Against this background, Fox's Ministry of Defense has been ordered to prepare budget cuts of between 10 and 25 percent.

The result is that General Richards, aged 58, is certain to be responsible for implementing the most radical re-shaping of Britain's armed forces in over 50 years.

General Richards is an artillery officer who commanded British troops in Sierra Leone in 2000, when they defended the president in a civil war.

He commanded British and American troops in Afghanistan in 2006, and became the Chief of the General Staff, the professional head of the British army, in August 2009.

General Richards is unafraid of speaking out on military issues he considers important.

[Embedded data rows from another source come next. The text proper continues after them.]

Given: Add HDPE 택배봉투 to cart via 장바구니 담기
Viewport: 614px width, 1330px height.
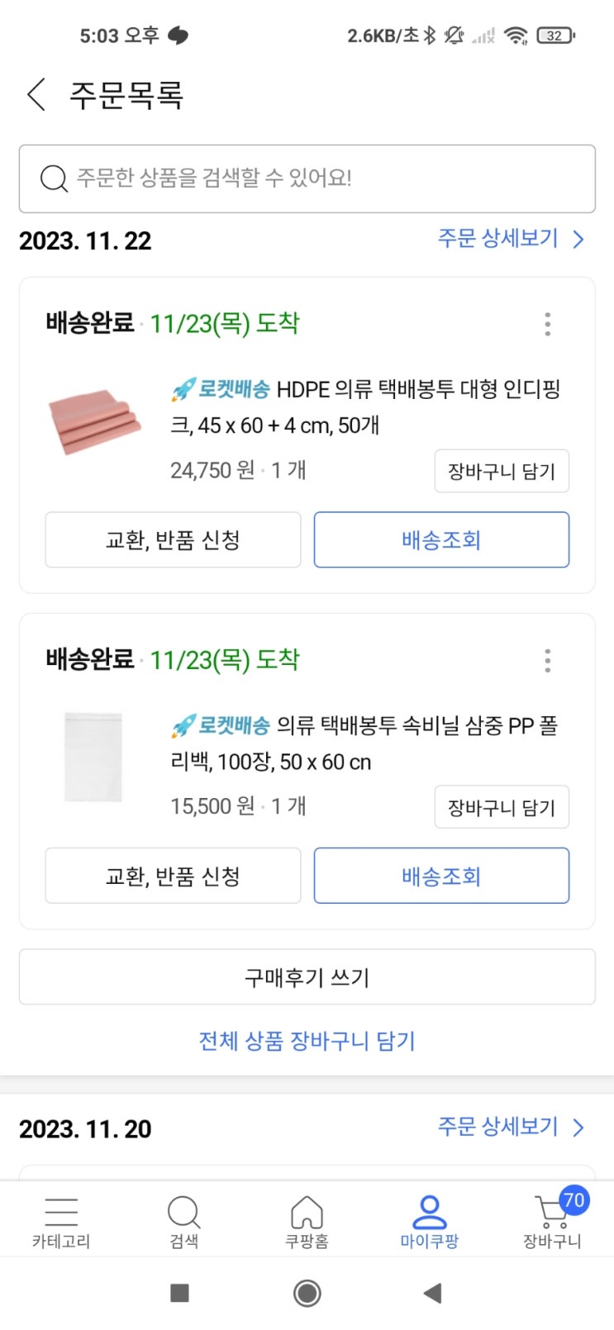Looking at the screenshot, I should coord(502,472).
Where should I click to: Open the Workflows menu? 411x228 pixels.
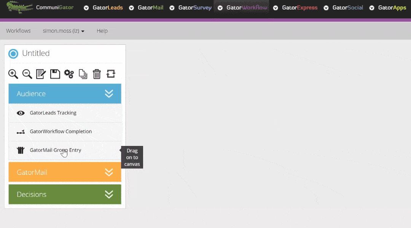tap(18, 31)
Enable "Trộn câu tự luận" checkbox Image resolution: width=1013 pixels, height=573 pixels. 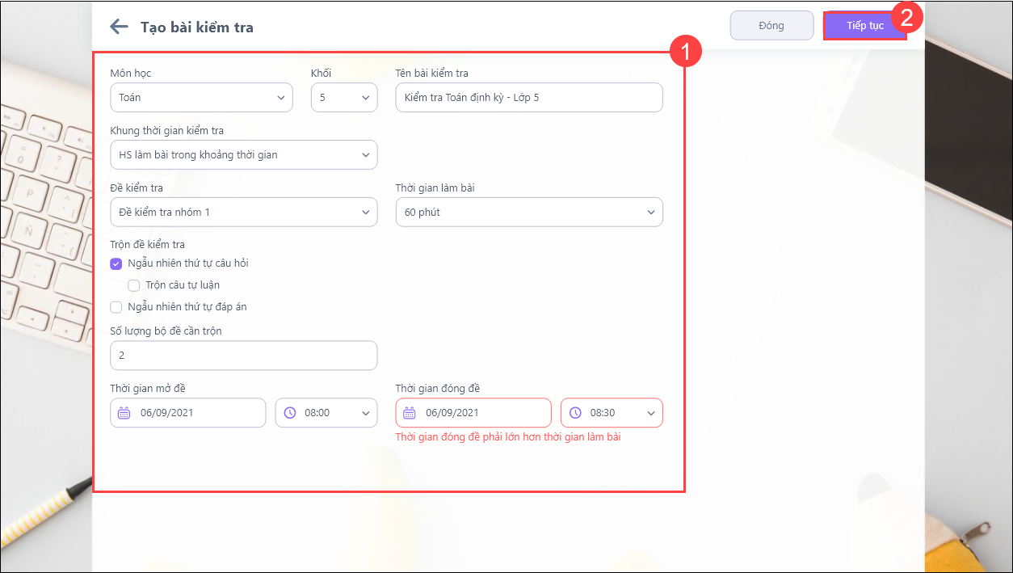click(134, 285)
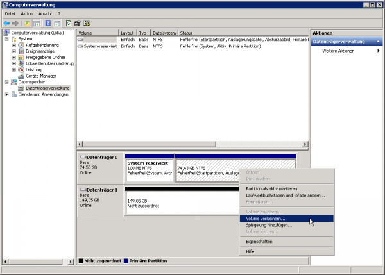385x275 pixels.
Task: Click the Refresh toolbar icon
Action: click(x=69, y=23)
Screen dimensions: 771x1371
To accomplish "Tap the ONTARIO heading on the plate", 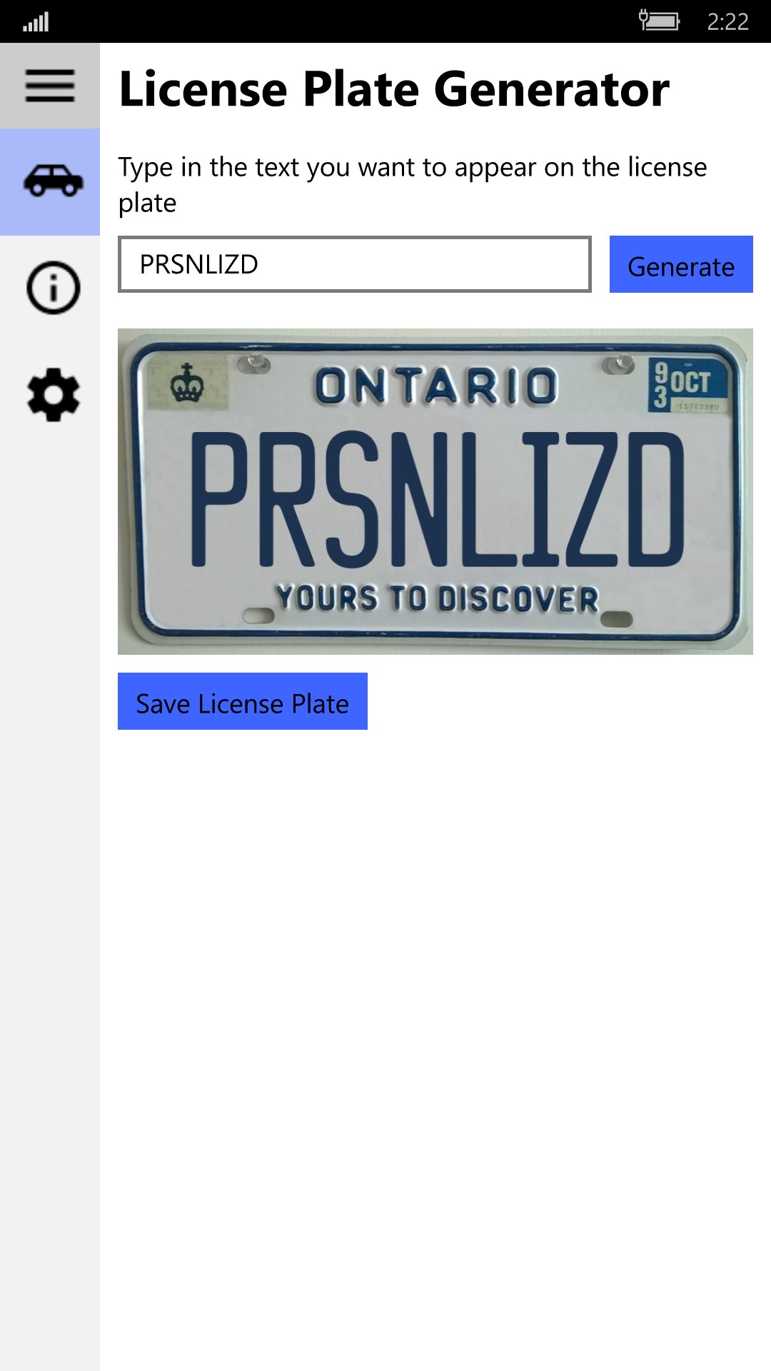I will click(436, 386).
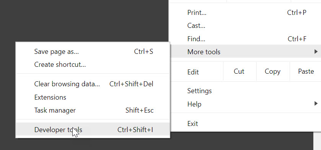Click the Cut button in Edit row
The image size is (321, 150).
(x=239, y=71)
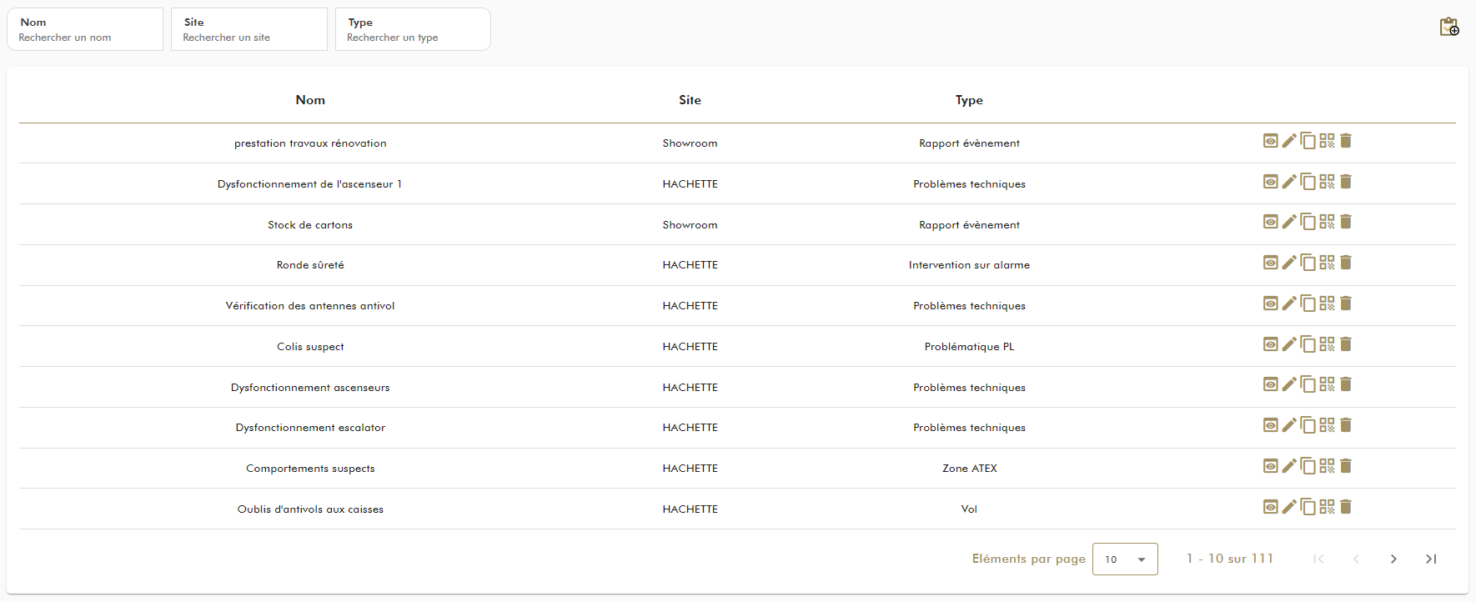Duplicate the 'Stock de cartons' row
Screen dimensions: 1476x602
(1308, 222)
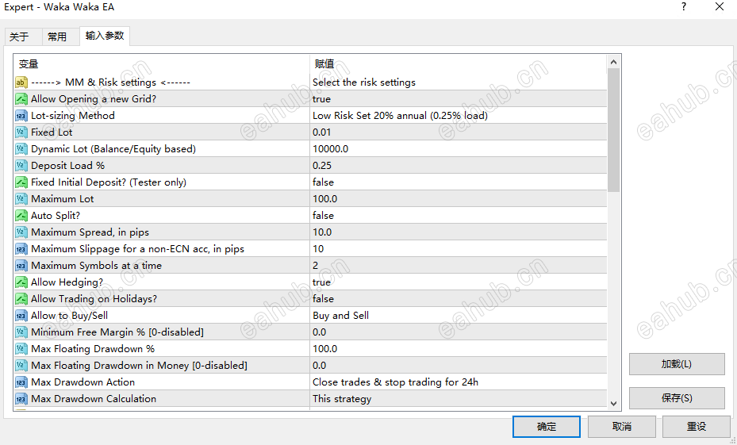The height and width of the screenshot is (445, 737).
Task: Click the icon beside Allow Opening a new Grid
Action: click(x=21, y=99)
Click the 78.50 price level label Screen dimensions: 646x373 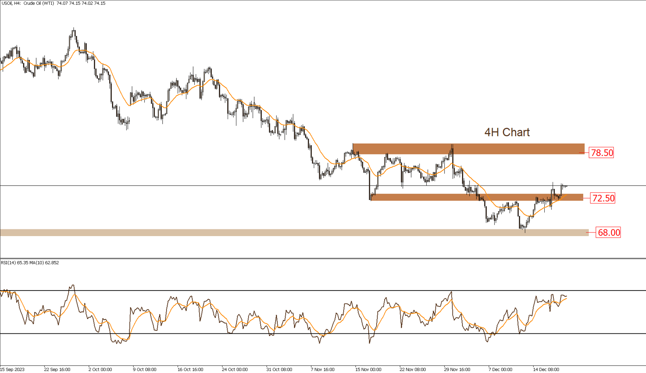pos(601,153)
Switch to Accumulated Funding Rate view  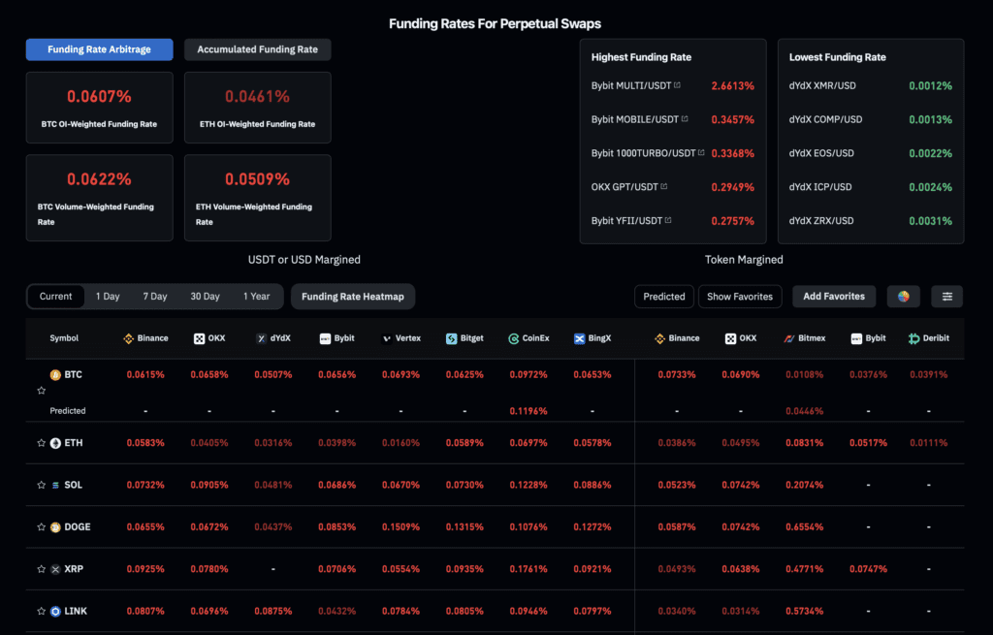[257, 48]
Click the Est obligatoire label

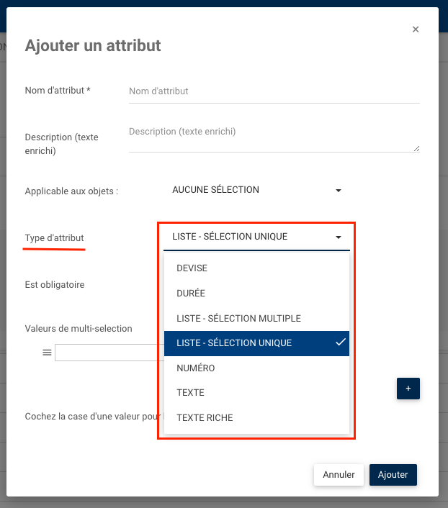tap(55, 285)
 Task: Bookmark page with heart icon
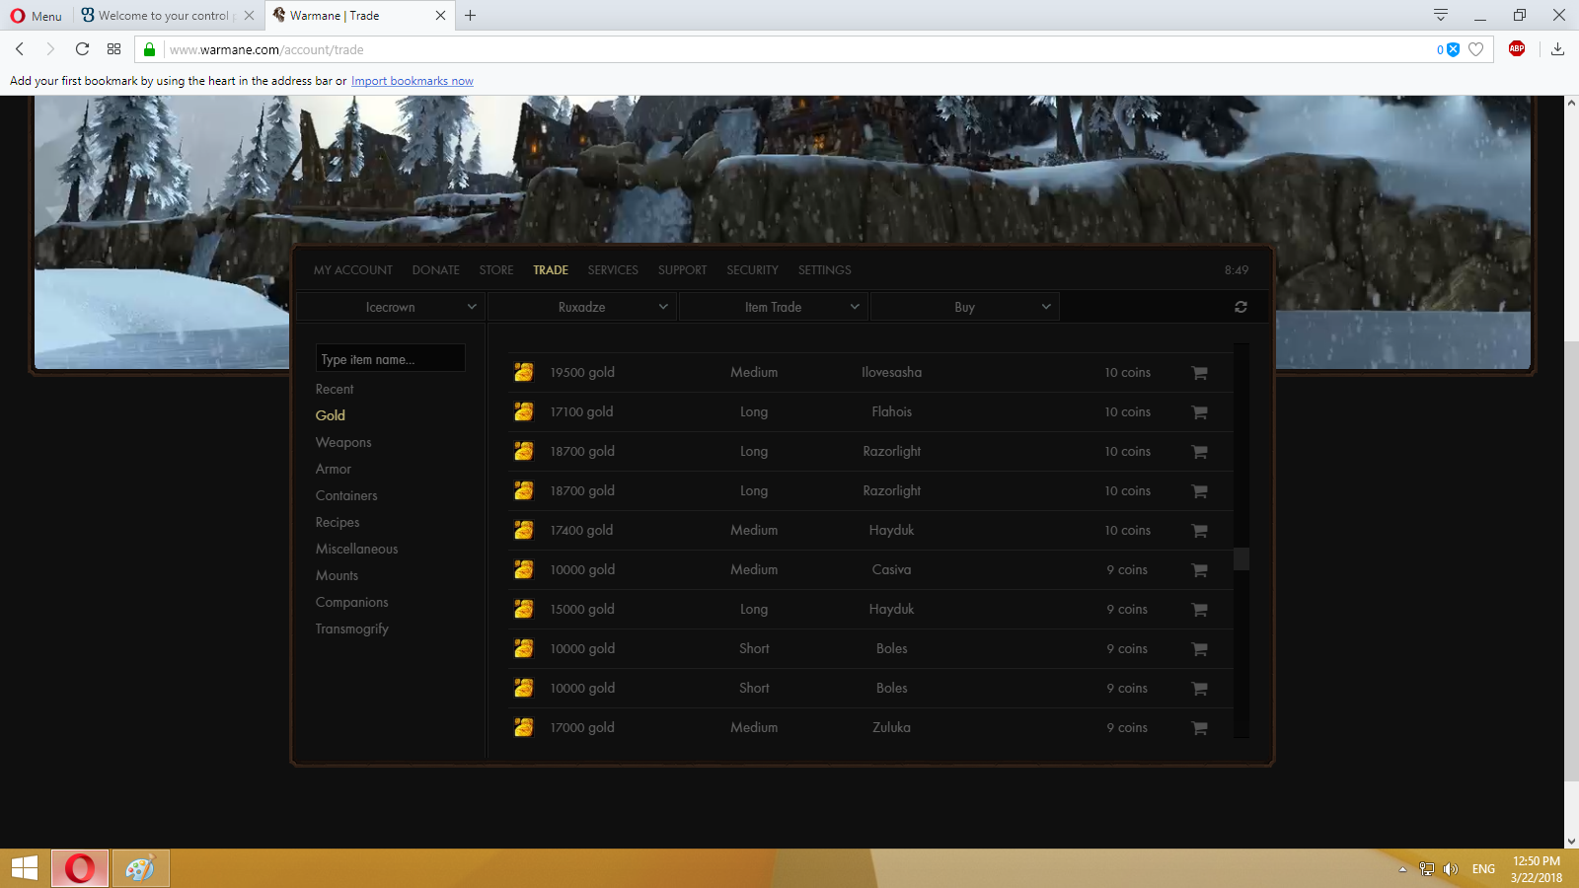coord(1476,49)
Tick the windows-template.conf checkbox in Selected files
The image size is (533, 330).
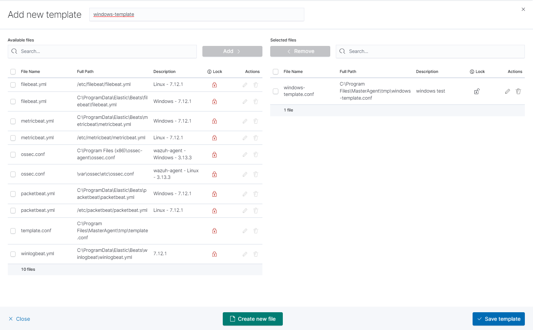coord(275,91)
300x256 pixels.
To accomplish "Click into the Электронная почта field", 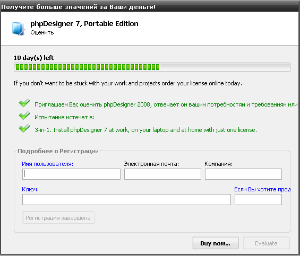I will (162, 174).
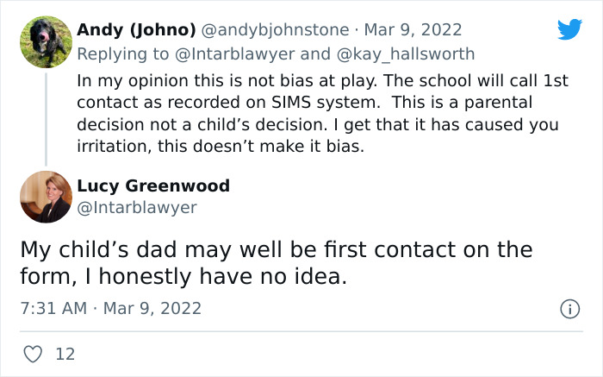Click the bottom Mar 9, 2022 date
Image resolution: width=603 pixels, height=377 pixels.
[x=152, y=308]
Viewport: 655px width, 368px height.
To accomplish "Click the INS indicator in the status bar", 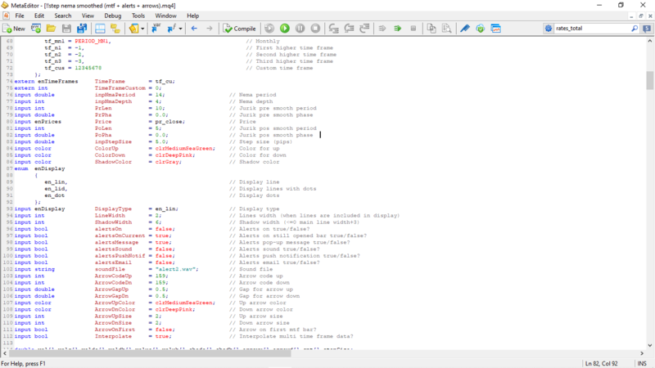I will click(x=640, y=362).
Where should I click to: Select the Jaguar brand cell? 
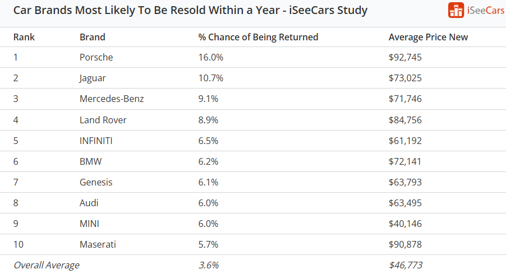(93, 78)
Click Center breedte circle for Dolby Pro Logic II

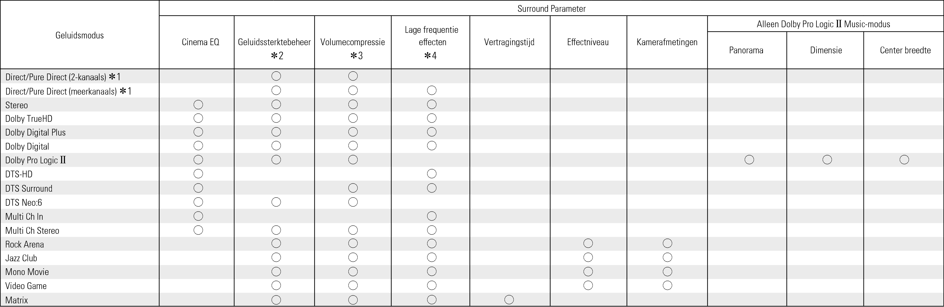pyautogui.click(x=904, y=160)
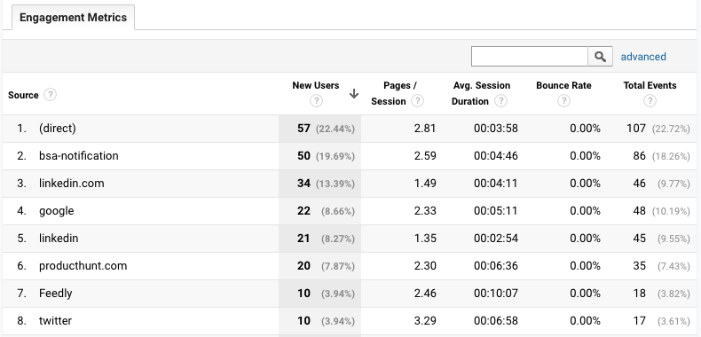The image size is (701, 337).
Task: Select the (direct) source row
Action: pos(350,129)
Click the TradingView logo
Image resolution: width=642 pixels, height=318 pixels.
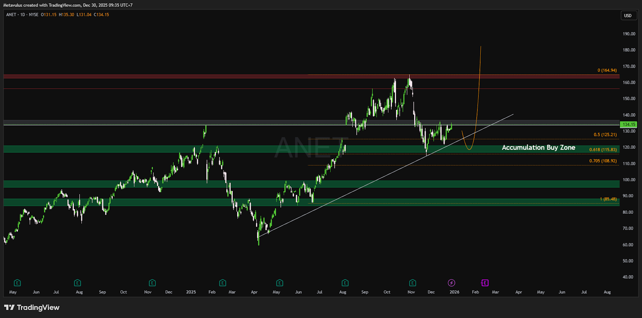point(32,308)
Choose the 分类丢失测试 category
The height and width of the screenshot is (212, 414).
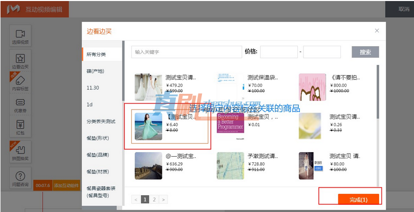102,121
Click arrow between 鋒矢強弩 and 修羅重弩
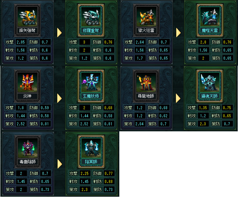Image resolution: width=238 pixels, height=197 pixels. [x=60, y=32]
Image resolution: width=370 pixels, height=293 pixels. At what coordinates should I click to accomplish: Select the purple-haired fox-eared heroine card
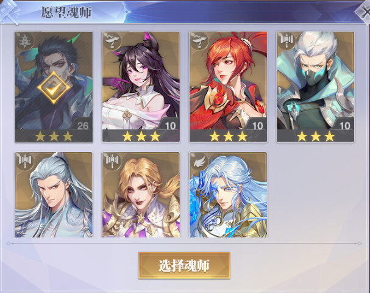click(x=141, y=87)
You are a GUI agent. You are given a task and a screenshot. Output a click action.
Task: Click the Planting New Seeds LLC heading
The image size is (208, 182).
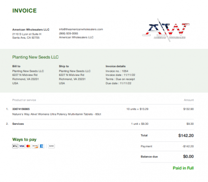(35, 57)
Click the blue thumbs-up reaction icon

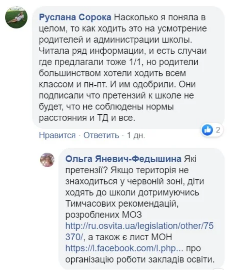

In January, at the beginning of the consultation process that will result in the SDR, he told an audience at the International Institute for Strategic Studies in London: "Defense must respond to the new strategic, and indeed economic, environment by ensuring much more ruthlessly that our armed forces are appropriate and relevant to the context in which they will operate rather than the one they might have expected to fight in in previous eras."

"This is not a change that happens once in a generation, it is less frequent than that. And in many ways this one is more fundamental than from horse to tank," he added.

In his speech, he outlined why he thought the war in Afghanistan must be won by NATO.

"Our defeat would act as a match, lighting the fuse that is already finding tinder in Yemen and could so easily set light to parts of Africa, the Middle East and East Asia," he claimed.

General Richards also went public some weeks ago with what he called his "private view" that negotiations with the Taliban in Afghanistan needed to be opened sooner or later in order to find a peace agreement.

"If you look at any counter-insurgency campaign throughout history there's always a point at which you start to negotiate with each other, probably through proxies in the first instance, and I don't know when that will happen," he said in an interview with the BBC.

"This is a purely private view, I think there's no reason why we shouldn't be looking at that sort of thing pretty soon," he added.